====== Extract provided ======

Communities of color often share their neighborhoods with belching smokestacks, toxic waste dumps and polluting factories. The federal government has long ignored the commonplace environmental racism of building these dangerous facilities in minority communities.
Local community groups, environmental advocates and academics have charged for decades that the Environmental Protection Agency (EPA) has turned a blind eye to the disproportionate placement of industrial polluters in low-income and minority neighborhoods. A case in Flint, Michigan has crystalized this widespread environmental injustice. On the last full day of the Obama administration, the EPA finally admitted what the environmental justice movement has long known, that the siting of a polluting power plant in Flint was discriminatory. It was a civil rights case that dated back a quarter century.
In 1992, the Genesee Power Station first applied for a permit to build and operate a wood-burning incinerator in a predominantly low-income and African-American community in Flint. Residents promptly filed an environmental civil rights complaint with the EPA, citing concerns over the local release of toxic pollutants as well as racial discrimination and the use of intimidation tactics during Michigan’s public hearings on the proposed power plant.

====== Recorded information ======

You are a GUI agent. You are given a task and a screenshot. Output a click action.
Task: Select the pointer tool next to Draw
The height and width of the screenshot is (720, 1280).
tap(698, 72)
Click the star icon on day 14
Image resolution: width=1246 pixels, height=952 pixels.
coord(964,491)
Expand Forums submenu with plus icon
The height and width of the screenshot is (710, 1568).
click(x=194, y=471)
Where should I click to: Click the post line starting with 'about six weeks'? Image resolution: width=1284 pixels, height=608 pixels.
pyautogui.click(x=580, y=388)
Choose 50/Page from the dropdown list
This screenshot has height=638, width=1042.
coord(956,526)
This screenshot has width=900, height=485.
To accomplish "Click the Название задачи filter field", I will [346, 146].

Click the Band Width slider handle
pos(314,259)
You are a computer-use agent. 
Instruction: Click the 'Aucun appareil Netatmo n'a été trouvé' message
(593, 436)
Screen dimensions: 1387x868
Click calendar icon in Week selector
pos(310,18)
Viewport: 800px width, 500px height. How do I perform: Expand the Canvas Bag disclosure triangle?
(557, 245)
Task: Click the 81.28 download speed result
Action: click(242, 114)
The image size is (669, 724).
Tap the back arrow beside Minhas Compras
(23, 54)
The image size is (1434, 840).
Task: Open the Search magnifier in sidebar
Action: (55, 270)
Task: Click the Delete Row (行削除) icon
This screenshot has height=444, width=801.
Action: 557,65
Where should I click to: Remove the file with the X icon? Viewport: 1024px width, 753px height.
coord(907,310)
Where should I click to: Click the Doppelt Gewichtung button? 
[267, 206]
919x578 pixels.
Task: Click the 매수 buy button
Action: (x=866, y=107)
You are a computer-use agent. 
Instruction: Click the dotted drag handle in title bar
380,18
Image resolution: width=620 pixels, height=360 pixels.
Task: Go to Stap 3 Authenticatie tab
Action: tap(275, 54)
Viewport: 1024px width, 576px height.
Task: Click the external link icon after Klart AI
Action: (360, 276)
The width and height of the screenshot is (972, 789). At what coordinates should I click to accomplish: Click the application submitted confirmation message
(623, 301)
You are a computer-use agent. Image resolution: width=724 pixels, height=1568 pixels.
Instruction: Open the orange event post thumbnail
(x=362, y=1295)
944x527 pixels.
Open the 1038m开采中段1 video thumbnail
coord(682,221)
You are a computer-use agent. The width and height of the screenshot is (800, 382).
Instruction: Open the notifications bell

======

Please translate this sentence from the text on environmental racism into Spanish: "It was a civil rights case that dated back a quarter century."

Era un caso de derechos civiles que se remontaba a un cuarto de siglo.